• [HOW TO COMPLETE THIS TASK]:
Work out how many lines in the data hold the string "three". Reply with only that number.

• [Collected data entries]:

------------------------------------------------------------------------

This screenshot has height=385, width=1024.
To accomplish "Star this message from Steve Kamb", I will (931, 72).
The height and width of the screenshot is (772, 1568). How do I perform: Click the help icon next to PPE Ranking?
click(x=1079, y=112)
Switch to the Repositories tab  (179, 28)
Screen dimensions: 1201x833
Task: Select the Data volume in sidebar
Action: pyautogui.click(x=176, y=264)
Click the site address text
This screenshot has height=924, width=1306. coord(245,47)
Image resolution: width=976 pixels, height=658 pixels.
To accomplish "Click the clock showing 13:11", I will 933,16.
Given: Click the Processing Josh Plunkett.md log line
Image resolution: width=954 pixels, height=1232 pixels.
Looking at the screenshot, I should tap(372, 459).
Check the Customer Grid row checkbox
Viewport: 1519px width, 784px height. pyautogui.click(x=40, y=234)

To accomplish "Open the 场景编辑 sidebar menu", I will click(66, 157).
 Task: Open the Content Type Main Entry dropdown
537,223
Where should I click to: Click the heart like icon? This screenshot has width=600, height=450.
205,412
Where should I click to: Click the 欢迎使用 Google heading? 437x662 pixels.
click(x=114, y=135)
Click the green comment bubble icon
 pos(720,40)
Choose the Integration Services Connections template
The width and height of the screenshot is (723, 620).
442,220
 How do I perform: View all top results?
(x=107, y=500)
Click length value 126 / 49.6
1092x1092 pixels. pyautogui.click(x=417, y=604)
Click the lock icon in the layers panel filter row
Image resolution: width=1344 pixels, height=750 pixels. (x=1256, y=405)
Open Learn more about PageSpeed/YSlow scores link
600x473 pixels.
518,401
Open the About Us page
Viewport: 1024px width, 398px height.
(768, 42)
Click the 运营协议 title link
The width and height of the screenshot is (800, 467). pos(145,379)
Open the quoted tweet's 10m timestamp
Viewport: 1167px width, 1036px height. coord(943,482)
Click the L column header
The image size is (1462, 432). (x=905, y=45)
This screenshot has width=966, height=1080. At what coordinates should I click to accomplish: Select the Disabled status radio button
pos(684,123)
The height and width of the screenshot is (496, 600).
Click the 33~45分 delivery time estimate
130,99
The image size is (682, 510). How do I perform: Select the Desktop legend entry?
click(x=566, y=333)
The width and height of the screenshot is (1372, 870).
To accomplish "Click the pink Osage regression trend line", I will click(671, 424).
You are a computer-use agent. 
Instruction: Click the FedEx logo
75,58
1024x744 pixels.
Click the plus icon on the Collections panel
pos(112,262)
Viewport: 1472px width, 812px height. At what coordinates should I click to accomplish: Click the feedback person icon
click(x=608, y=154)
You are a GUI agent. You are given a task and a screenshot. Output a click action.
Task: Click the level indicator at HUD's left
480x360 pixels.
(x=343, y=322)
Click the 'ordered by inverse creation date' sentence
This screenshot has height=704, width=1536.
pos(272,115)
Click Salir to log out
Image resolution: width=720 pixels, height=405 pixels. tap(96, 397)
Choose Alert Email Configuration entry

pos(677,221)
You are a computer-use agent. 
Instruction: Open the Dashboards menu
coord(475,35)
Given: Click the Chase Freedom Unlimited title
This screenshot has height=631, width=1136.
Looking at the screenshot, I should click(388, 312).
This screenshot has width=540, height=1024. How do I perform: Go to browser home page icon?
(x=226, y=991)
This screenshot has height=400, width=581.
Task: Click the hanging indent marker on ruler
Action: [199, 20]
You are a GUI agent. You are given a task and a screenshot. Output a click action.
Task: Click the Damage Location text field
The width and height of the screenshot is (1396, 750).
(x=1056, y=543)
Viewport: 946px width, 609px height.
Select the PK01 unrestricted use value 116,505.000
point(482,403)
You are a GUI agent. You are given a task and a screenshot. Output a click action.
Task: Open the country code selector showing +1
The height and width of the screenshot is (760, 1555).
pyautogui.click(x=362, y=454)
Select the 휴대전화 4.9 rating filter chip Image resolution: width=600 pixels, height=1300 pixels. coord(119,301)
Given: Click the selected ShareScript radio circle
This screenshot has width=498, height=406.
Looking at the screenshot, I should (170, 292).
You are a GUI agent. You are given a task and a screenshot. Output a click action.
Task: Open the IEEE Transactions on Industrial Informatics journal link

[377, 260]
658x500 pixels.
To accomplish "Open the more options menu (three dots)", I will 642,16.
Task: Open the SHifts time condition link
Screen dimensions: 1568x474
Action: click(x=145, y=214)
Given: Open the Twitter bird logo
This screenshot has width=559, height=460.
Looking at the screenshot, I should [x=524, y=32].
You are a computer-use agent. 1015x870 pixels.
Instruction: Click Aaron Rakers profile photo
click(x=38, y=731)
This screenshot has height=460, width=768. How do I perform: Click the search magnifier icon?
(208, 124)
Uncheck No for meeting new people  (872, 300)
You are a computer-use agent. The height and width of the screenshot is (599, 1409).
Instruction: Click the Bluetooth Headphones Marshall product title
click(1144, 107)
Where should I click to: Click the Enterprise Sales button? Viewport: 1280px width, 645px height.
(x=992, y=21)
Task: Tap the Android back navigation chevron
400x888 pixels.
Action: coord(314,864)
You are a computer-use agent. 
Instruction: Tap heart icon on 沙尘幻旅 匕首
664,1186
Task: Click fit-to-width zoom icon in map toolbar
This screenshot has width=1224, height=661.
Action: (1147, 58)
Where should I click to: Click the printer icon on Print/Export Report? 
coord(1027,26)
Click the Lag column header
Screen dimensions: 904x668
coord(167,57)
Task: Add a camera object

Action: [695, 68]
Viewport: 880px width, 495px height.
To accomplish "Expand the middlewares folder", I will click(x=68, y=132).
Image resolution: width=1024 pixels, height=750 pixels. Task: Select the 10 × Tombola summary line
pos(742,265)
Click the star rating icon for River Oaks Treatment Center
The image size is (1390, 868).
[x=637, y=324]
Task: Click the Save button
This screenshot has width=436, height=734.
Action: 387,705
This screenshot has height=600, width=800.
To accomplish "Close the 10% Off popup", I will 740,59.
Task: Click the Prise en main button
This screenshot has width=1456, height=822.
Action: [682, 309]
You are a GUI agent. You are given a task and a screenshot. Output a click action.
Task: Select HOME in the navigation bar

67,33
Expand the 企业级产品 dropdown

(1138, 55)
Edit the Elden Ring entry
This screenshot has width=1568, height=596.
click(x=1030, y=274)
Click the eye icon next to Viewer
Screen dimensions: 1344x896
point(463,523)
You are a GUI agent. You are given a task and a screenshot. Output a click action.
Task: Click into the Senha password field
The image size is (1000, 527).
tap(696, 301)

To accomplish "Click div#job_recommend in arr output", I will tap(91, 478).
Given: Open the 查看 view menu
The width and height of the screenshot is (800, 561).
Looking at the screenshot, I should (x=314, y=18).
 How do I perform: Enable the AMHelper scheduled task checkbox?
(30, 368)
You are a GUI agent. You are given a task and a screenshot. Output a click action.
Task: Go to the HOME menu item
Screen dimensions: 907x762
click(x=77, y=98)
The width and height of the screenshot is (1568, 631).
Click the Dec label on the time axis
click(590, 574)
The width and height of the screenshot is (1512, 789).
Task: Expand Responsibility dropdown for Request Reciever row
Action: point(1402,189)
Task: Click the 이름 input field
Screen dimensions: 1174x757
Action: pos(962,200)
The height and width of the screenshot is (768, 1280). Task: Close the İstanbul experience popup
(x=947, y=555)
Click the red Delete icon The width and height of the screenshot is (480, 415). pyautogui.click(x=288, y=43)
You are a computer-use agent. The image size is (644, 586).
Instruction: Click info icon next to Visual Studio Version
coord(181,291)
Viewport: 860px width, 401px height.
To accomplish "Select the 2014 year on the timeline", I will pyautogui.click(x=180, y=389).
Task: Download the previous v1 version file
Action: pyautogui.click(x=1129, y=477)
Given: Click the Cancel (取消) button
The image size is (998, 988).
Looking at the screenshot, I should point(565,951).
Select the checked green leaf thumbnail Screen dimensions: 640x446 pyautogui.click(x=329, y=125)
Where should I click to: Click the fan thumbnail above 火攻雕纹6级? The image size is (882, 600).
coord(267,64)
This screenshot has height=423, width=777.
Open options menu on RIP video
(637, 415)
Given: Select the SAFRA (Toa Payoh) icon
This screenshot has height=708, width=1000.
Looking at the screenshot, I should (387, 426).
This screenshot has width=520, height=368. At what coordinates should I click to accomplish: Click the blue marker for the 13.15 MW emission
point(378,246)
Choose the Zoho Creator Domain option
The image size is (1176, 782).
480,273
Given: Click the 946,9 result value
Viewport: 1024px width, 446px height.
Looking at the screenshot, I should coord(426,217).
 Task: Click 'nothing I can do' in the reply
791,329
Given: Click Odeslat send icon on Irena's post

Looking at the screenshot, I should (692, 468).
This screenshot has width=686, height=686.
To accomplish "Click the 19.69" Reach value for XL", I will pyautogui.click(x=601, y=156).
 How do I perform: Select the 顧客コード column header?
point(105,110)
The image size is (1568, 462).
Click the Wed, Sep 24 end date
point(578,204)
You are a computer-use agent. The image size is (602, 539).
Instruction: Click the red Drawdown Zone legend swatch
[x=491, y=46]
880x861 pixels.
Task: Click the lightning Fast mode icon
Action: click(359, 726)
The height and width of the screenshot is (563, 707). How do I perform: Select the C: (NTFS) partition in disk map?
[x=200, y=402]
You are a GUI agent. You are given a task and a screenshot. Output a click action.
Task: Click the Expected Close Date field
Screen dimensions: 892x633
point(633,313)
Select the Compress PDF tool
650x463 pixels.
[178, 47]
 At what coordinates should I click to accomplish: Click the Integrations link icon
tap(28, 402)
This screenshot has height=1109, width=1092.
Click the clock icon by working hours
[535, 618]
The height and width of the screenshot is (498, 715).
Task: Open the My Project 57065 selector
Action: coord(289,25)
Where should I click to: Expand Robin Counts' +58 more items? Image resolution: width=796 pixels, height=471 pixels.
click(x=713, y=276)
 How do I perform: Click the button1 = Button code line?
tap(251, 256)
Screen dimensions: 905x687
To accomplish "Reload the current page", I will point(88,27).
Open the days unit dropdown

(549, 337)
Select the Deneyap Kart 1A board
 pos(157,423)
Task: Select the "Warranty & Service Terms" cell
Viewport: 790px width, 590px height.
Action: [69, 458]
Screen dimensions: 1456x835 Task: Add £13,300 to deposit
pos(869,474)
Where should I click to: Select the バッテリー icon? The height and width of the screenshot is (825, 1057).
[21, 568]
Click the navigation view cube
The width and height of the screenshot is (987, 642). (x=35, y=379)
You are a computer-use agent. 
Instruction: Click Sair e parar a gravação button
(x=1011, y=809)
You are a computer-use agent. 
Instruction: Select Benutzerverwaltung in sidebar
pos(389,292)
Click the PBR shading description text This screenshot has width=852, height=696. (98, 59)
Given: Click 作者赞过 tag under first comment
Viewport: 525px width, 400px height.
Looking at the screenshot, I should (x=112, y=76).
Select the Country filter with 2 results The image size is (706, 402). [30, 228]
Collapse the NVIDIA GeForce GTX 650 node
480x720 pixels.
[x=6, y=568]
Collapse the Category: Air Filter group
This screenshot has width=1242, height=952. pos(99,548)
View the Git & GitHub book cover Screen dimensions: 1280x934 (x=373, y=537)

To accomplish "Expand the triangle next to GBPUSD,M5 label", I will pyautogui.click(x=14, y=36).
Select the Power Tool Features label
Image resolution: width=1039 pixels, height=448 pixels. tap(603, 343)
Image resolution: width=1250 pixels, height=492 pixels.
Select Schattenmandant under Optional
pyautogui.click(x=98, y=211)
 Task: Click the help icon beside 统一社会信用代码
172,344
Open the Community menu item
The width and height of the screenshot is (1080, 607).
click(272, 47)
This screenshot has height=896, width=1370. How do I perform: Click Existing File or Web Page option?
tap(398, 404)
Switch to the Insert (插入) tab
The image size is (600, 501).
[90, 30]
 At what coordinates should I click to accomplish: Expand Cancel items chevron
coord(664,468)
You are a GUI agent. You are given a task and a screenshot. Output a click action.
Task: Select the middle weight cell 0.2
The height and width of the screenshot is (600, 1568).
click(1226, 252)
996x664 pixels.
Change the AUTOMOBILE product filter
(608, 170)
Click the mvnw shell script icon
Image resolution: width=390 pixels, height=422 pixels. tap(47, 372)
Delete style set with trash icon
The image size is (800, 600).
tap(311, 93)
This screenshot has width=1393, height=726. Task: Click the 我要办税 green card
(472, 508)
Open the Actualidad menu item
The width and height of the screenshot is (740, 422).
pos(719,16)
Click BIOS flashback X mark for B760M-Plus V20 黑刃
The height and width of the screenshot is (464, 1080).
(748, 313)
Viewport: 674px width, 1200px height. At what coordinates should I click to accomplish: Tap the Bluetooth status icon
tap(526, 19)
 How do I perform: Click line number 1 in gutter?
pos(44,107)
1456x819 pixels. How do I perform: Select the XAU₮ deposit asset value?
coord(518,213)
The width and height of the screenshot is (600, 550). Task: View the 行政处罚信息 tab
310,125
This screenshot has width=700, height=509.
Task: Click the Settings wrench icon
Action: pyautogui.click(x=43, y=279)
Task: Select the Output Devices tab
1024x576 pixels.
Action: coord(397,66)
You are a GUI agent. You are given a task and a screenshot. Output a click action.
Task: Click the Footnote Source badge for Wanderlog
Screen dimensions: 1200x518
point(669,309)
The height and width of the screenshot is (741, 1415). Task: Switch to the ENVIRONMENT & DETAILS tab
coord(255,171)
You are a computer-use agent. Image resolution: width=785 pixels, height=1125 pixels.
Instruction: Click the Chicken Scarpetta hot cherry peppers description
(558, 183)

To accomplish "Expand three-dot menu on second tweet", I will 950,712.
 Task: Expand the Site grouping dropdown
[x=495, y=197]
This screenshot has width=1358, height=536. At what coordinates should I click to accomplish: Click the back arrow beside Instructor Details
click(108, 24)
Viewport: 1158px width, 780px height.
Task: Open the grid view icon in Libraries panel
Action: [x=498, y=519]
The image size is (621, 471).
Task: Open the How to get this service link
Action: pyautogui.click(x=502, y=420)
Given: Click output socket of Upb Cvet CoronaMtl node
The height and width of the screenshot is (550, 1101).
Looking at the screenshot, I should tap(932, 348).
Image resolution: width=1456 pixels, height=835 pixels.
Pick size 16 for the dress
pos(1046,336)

------------------------------------------------------------------------

• [YOUR RESPONSE]:
2